> _Page extract_:
*-*-*

This Weekly Bulletin focuses on selected acute public health emergencies occurring in the WHO African Region. The WHO Health Emergencies Programme is currently monitoring 60 events in the region. This week’s edition covers key ongoing events, including:
Ebola virus disease in the Democratic Republic of the Congo
Measles in Mauritius
Cholera in Niger
Humanitarian crisis in Cameroon
Humanitarian crisis in South Sudan.
For each of these events, a brief description, followed by public health measures implemented and an interpretation of the situation is provided.
A table is provided at the end of the bulletin with information on all new and ongoing public health events currently being monitored in the region, as well as events that have recently been closed.
Major issues and challenges include:
The Ebola virus disease (EVD) outbreak in the Democratic Republic of the Congo reached its first month on 1 September 2018 since being confirmed and declared on 1 August 2018. While huge gains have been made to avoid escalation of the outbreak to other areas, significant threats for further spread of the disease remain. There are potential undocumented chains of transmission evidenced by new cases emerging outside known contact lists and the occurrence of community deaths. Reluctance by some communities to adopt Ebola prevention behaviours and weak infection prevention and control measures in healthcare facilities are some of the added risks. The coming few days will be critical in determining the trajectory of the outbreak. The priority remains the strengthening of all components of the response as well as enhancing preparedness in the non-affected provinces of the Democratic Republic of the Congo and its neighbouring countries.
The cholera outbreak in Niger continues, with one additional district being affected. Some minimum reduction in the number of reported new cases has been observed in the last week. However, abundance of risk factors for disease transmission on the ground, coupled with the ongoing rains and floods, as well as shortfalls in the current outbreak control interventions, increase the potential for further propagation of the outbreak. There is a need to scale up implementation of all conventional cholera control measures, including deploying new tools such as oral cholera vaccine.

*-*-*

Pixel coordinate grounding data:
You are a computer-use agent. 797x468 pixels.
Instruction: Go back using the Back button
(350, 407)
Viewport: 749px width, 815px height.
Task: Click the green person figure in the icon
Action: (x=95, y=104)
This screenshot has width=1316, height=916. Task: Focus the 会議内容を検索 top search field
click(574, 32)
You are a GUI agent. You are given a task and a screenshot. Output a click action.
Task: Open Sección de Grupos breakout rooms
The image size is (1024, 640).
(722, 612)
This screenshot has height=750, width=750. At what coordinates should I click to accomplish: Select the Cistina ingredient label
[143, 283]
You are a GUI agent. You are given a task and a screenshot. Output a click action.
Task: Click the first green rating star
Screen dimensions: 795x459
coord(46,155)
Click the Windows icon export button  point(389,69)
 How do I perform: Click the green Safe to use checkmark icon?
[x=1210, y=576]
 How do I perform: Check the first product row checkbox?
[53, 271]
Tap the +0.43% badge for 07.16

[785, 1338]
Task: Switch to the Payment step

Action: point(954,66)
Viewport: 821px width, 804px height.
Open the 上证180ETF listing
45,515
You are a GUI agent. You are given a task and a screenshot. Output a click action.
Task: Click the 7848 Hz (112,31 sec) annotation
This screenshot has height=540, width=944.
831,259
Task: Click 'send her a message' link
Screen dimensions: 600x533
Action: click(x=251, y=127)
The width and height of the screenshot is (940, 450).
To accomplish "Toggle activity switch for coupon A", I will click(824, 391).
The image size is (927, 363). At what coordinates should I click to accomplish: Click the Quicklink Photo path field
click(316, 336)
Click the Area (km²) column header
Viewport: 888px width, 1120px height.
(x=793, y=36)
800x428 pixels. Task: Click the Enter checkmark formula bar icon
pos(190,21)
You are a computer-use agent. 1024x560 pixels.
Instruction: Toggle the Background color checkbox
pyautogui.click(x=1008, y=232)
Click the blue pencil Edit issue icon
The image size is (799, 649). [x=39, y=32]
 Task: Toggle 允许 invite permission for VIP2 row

*-*-*

> _Questions on the material_:
a: List the key ongoing events that this week's edition of the health bulletin covers.
b: Duplicate the part of the health bulletin starting with "For each of" and going on through "recently been closed.".

> _Responses_:
a:
- Ebola virus disease in the Democratic Republic of the Congo
- Measles in Mauritius
- Cholera in Niger
- Humanitarian crisis in Cameroon
- Humanitarian crisis in South Sudan

b:
For each of these events, a brief description, followed by public health measures implemented and an interpretation of the situation is provided.
A table is provided at the end of the bulletin with information on all new and ongoing public health events currently being monitored in the region, as well as events that have recently been closed.